Recorded data -

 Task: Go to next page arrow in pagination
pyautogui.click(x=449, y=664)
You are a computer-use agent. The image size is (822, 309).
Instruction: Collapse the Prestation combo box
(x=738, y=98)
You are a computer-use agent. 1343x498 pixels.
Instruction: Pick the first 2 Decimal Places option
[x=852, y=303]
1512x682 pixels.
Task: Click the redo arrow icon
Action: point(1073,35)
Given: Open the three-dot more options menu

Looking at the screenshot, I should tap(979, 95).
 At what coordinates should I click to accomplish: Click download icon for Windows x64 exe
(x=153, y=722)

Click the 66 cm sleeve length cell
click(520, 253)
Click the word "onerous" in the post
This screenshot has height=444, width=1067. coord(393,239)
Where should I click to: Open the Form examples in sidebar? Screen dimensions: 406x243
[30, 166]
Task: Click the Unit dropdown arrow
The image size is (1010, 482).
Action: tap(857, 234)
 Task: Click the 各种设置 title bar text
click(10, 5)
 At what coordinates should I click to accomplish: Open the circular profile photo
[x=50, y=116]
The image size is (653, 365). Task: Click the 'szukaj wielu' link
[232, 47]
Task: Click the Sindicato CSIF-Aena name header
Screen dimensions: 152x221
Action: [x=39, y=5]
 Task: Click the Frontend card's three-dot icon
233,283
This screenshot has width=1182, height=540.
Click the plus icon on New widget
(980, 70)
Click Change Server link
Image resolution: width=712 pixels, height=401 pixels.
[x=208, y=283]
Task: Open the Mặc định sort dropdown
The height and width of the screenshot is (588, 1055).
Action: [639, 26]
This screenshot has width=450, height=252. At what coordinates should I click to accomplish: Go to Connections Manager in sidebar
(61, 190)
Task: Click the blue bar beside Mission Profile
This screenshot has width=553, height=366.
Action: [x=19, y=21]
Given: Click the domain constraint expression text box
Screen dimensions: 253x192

Your task - Your answer should be the lines from the one containing "Task: Open the Mặc định sort dropdown" through the last line of the records, repeated exactly and with nothing added.

Problem solution -
Task: Open the Mặc định sort dropdown
The height and width of the screenshot is (588, 1055).
Action: [639, 26]
This screenshot has width=450, height=252. At what coordinates should I click to accomplish: Go to Connections Manager in sidebar
(61, 190)
Task: Click the blue bar beside Mission Profile
This screenshot has width=553, height=366.
Action: [x=19, y=21]
Given: Click the domain constraint expression text box
Screen dimensions: 253x192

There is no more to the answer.